Steve Gaisford is a British news presenter working primarily for ITV News and on occasions Al Jazeera English.

In September 2009 Gaisford launched new company Chloros which focuses on using well known faces as online web presenters.

Broadcasting career
Gaisford's on-screen career began when he became Five's first weekend sports presenter before moving on to work for GMTV and ITV's London Tonight programme.

Gaisford worked for nine years at Sky News, and is best known for anchoring the weekend Sky News Sunrise programme with Emma Crosby from October 2005 through to his departure from the channel in April 2007. He presented news and sports programmes for the Sky network initially appearing in 1998 on Sky Sports News.

Gaisford has covered many breaking news stories including the Asian tsunami, The death of Pope John Paul II and the Madrid train bombings and from the world of sport including the live media circus that was David Beckham signing for Real Madrid.

After leaving Sky News Gaisford became a regular face on ITV presenting the ITV News at 5:30 and still anchors ITV London's London Tonight weekend news programmes worked alongside former Sky colleague Barbara Serra on Al Jazeera English.
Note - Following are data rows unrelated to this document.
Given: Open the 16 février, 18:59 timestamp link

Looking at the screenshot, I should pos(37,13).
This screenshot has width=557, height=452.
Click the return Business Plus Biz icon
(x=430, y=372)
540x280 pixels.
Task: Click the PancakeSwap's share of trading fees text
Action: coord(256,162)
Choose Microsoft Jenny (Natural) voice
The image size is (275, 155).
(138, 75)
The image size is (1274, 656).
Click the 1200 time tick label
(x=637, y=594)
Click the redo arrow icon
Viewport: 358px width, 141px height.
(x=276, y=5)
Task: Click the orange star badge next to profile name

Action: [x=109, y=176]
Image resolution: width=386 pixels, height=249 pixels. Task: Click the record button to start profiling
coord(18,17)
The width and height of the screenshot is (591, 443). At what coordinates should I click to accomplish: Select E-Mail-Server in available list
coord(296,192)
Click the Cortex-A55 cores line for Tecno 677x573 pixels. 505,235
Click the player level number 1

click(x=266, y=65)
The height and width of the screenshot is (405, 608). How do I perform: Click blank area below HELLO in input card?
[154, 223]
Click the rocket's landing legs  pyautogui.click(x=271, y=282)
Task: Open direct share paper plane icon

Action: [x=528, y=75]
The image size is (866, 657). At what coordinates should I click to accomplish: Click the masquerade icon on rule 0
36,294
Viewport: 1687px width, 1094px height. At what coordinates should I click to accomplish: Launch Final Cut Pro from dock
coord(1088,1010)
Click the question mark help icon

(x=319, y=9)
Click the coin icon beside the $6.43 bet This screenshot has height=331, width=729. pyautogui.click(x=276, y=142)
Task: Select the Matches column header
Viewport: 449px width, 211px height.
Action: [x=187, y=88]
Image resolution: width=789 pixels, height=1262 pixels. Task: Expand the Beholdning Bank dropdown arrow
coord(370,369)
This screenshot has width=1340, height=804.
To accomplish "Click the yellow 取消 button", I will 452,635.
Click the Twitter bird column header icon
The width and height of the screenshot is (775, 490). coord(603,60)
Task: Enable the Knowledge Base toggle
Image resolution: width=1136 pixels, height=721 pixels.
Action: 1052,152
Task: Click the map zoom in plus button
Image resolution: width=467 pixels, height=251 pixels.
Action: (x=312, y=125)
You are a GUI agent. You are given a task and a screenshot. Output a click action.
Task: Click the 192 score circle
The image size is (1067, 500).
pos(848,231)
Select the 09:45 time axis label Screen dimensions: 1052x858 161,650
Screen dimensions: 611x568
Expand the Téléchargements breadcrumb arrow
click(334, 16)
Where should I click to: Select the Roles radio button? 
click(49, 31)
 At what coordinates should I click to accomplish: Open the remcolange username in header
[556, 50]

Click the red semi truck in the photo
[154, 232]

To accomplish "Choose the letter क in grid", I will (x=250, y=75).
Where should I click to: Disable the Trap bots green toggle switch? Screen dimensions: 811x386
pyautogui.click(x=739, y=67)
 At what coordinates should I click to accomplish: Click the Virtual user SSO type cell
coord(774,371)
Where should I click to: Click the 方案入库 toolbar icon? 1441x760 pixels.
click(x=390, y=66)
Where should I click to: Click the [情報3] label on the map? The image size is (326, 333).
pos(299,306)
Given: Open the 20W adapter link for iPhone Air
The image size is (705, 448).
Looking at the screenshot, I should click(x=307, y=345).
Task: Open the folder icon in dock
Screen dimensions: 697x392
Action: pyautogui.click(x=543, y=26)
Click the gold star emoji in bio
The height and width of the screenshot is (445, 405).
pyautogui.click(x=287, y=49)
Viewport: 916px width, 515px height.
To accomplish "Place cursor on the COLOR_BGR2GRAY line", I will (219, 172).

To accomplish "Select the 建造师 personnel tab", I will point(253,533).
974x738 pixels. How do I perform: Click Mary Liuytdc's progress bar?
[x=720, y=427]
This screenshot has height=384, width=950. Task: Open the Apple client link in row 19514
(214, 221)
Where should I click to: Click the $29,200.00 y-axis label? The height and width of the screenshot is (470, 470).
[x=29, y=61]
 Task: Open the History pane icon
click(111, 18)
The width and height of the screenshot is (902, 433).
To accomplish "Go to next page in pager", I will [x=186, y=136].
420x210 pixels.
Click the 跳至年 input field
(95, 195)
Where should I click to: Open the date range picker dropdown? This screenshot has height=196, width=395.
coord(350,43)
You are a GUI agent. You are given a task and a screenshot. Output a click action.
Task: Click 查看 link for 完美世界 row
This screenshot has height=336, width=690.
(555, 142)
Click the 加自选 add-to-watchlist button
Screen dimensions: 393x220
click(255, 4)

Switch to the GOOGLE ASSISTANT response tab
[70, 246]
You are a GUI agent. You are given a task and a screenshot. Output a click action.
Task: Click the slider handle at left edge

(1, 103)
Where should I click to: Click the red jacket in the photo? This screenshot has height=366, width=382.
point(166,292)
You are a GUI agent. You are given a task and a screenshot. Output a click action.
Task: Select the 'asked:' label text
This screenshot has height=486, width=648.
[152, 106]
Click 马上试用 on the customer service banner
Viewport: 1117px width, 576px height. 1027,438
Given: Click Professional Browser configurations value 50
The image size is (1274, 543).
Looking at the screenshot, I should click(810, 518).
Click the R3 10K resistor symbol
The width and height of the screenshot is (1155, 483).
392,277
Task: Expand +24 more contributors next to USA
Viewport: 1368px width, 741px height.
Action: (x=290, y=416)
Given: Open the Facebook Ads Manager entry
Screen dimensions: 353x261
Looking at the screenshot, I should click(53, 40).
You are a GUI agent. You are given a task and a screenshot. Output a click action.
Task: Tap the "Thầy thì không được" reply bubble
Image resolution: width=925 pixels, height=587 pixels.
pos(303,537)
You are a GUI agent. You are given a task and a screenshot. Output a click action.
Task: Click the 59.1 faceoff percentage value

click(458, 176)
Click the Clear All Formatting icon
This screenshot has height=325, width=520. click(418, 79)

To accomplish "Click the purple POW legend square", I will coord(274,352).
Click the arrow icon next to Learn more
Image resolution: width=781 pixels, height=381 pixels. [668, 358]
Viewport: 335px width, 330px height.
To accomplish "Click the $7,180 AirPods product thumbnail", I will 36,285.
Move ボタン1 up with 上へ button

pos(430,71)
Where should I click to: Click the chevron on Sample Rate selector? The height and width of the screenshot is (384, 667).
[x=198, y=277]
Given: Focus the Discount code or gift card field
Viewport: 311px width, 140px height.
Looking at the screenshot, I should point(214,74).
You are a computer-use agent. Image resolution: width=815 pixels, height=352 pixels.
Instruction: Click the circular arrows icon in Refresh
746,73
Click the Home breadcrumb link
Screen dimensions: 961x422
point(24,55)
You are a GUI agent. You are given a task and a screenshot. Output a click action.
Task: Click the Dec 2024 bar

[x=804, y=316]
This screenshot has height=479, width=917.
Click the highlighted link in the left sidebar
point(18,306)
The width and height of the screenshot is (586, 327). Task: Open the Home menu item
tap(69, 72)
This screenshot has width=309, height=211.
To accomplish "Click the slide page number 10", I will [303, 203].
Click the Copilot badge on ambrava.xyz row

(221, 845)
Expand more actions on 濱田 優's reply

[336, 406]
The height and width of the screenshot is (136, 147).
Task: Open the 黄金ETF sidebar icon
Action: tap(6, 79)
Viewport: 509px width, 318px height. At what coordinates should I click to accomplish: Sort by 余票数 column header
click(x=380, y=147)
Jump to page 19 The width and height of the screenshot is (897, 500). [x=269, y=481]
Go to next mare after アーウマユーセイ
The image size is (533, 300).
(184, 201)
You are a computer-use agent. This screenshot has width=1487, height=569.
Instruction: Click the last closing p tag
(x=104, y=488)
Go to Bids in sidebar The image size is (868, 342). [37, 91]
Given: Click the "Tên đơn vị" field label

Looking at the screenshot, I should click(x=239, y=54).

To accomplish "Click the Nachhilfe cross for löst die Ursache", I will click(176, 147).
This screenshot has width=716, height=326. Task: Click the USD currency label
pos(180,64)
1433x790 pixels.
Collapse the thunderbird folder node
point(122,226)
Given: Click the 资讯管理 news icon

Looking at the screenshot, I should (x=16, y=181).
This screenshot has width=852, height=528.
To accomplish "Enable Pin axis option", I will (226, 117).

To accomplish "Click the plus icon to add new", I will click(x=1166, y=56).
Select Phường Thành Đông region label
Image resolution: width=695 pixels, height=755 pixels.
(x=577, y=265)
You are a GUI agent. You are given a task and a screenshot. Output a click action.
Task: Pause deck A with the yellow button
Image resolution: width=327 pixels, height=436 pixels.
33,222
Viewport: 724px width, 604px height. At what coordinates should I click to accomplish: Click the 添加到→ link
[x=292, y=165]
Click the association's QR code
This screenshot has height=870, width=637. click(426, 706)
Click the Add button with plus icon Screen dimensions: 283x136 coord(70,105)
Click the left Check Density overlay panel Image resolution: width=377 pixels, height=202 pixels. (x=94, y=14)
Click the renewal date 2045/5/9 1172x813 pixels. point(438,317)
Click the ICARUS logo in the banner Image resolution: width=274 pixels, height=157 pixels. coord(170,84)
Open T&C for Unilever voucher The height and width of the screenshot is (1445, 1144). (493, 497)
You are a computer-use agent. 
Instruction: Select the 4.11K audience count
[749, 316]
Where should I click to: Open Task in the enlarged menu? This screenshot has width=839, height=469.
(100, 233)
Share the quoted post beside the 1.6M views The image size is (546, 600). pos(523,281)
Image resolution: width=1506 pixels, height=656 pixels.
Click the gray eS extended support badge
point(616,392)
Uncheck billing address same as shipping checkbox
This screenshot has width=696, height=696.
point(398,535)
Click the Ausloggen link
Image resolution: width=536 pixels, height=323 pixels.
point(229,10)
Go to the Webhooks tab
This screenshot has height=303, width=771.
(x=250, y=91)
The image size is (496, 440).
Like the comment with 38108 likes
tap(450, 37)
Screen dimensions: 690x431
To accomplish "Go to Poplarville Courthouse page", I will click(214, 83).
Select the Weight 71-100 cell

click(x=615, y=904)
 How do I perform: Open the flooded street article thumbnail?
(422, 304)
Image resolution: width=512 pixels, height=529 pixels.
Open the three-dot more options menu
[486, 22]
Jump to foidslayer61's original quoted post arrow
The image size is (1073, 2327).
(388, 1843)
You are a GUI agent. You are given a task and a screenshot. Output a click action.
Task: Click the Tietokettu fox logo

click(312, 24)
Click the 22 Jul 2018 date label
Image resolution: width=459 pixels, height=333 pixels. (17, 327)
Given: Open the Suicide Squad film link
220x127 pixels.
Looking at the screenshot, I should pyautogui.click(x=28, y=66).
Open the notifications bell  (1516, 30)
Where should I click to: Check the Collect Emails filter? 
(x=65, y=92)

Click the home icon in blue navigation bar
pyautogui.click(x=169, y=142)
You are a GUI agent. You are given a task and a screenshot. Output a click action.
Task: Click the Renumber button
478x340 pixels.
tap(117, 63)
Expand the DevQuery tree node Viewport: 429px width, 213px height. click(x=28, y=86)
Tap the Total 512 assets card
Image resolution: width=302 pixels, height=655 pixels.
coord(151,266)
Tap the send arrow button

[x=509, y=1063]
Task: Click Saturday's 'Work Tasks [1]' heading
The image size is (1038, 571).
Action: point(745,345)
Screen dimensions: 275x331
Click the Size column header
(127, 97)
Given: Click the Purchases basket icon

Gaisford also hosted 'The Breakfast Show' each weekday morning alongside Ali Douglas on the Setanta Sports News channel until the channel closed in June 2009.

Personal life
Gaisford is the brother of Good Morning Britain's chief correspondent Richard Gaisford.

External links
Steve Gaisford (presenting on ITV News, London Tonight, Sky News, Sky Sports News and Setanta Sports News) YouTube
Steve Gaisford (presenting on Sky News) YouTube
My Media - Steve Gaisford interview Media Guardian, 21 April 2008

Al Jazeera people
ITN newsreaders and journalists
Living people
Year of birth missing (living people)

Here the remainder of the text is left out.